The Real Deal New York

These were the largest Manhattan real estate loans in November

Foreign debt predominated the month's biggest lending deals
By Will Parker | December 20, 2017 01:50PM

From left: 285 Madison Avenue Deutsche’s John Cryan, Natixis’ Laurent Mignon and 28 Liberty Street (Credit: RFR, Getty Images and 28 Liberty)

When big-time property owners need a loan the world is their oyster. And the largest loans recorded in Manhattan this November make abundant use of that world.
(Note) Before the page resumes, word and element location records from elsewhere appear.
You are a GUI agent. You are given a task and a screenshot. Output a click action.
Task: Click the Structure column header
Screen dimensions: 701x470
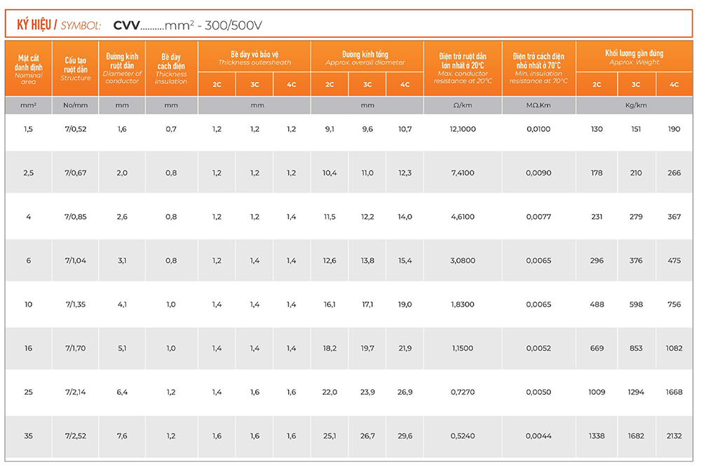[x=75, y=69]
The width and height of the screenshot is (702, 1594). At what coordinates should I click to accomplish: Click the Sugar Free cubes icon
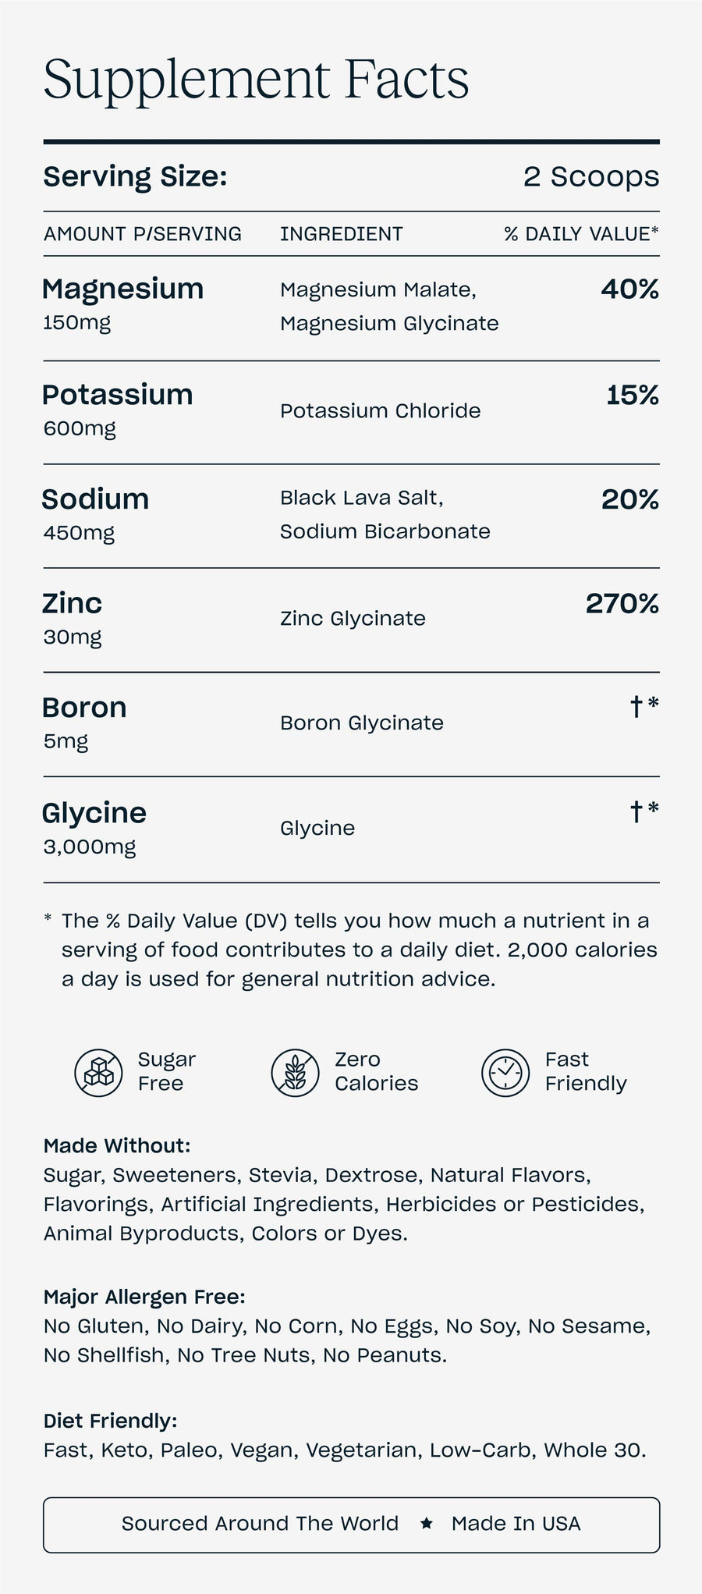pos(98,1072)
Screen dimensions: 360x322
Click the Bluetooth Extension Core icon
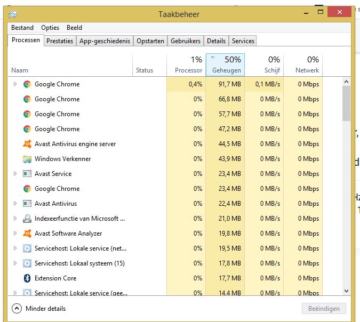pos(27,278)
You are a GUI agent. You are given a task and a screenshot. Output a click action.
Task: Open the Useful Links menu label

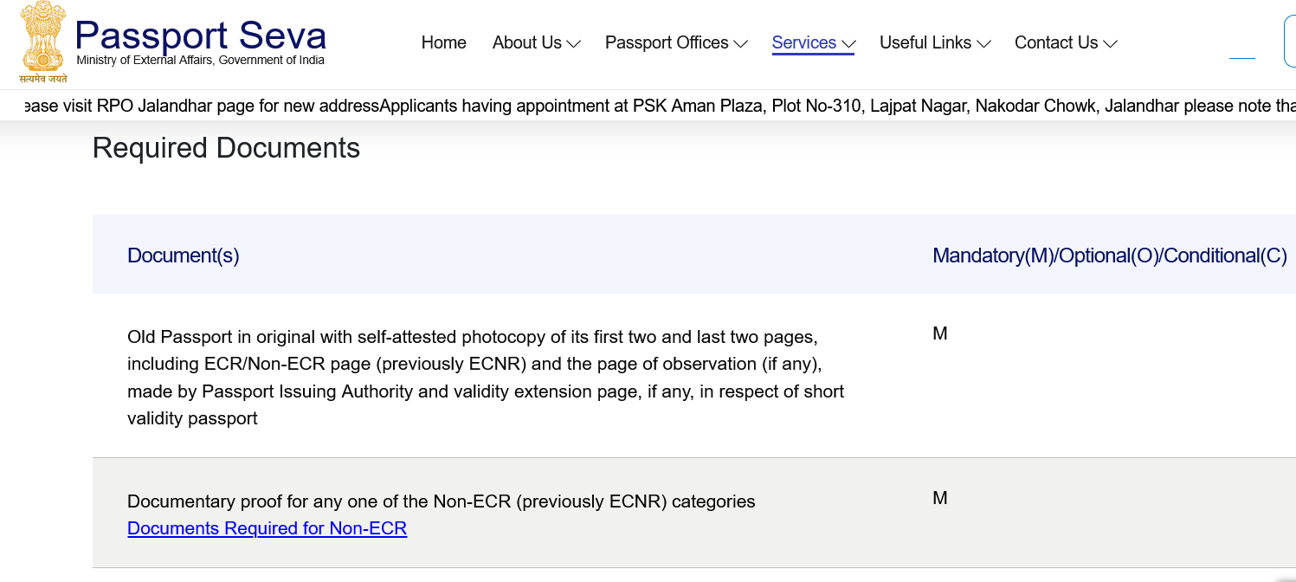tap(925, 42)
This month’s United Nations of debt included banks from Britain, Germany, France, Switzerland, South Korea, Abu Dhabi and Singapore, which together accounted for the majority of the $3.05 billion in November’s top 10 loans. See them all below:

1) Built in the International style – $702.5 million

Fosun International’s tinted-glass tower at 28 Liberty Street has seen a major overhaul since the Shanghai-based company acquired the building in 2014 without a traditional debt package. But last month, the company borrowed $702.5 million against the property with loans from Deutsche Bank and HSBC, part of a total refinancing reported to equal $800 million.

2) If you can’t sell ‘em, refinance ‘em – $445 million

Sales launched at Witkoff Group, Fisher Brothers and New Valley’s 111 Murray two-and-a-half years ago, but they’ve not been able to sell out the $1.05 billion luxury condo project just yet. That’s where the banks come in. The development partners recorded a $445 million portion of a $650 million condo inventory and construction loan refinancing package. The inventory loan will cover units still in contract that are expected to close next year. Blackstone Group is the lender.
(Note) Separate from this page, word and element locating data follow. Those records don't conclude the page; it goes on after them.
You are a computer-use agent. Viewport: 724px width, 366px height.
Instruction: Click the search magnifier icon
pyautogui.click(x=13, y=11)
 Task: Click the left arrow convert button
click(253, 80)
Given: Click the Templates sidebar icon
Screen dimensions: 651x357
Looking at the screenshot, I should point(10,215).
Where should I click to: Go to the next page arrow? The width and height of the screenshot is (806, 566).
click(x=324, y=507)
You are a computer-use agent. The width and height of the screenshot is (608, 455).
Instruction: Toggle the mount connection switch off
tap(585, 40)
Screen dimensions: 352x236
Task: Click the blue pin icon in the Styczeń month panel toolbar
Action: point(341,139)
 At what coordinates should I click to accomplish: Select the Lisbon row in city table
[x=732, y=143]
3) Yes, another Hudson Yards office building – $403.5 million

Cove Property Group will join the quickly swelling office construction brigade at Hudson Yards after securing $403.5 million in financing from Apollo Global Management. Brokerage HFF represented Cove on the deal. Cove plans to expand the existing building to 18 stories and 700,000 square feet.

4) The man who would refinance – $270 million

RFR Realty’s Aby Rosen has refinanced a few times in the past year, but the largest of those deals is the $485 million refinancing of 285 Madison Avenue, $270 million of which has closed. French bank Natixis led the debt, which included funding from Korea-based KTB Asset Management.
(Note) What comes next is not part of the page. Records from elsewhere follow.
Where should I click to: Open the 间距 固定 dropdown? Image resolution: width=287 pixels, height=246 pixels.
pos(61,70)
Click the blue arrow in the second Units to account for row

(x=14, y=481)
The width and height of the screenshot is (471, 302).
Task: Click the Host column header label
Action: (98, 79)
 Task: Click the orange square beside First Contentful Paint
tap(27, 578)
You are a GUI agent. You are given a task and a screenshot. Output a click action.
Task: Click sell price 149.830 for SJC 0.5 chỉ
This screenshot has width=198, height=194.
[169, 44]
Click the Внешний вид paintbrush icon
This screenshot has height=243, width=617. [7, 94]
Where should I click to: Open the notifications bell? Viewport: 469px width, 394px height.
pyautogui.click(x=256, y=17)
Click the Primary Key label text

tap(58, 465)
5) A borrower with moxy – $262.2 million

Lightstone Group refinanced $262.2 million in funding for the conversion of 485 Seventh Avenue into the Marriott Moxy Hotel. Goldman Sachs provided the new loan. The hotel is expected to count 618 rooms.

6) If I were a Tishman – $257 million

Tishman Realty refinanced its Westin Hotel leasehold at 270 West 43rd Street with a $257 million loan from Credit Suisse and Natixis. That’s on top of of $57 million in debt that Credit Suisse previously provided to the owner for the land under the building on Oct. 31.

7) Broadway Baby – $195 million

Jeff Sutton and SL Green landed $195 million from the Singaporean lender United Overseas Bank to refinance retail at 1552 Broadway. The tenant at the building is Express, which has been trying to get out of its lease.

8) Tower 46 deal – $195 million

In another SL Green refi, the REIT and its partner PGIM Real Estate took $195 million for its office condo floors at Tower 46, located at 55 West 46th Street. Natixis and M&T Bank provided the debt.

9) Gaw-lly! – $170 million

Hong Kong private equity firm Gaw Capital secured an acquisition loan for the Standard High Line at 848 Washington Street, for which it paid $340 million. Natixis was the lender.

10) London, New York – $154 million

The Abu Dhabi Investment Authority funded its acquisition of the London hotel at 151 West 54th Street with a $154 million loan from First Abu Dhabi Bank. Blackstone sold the 563-key hotel to ADIA.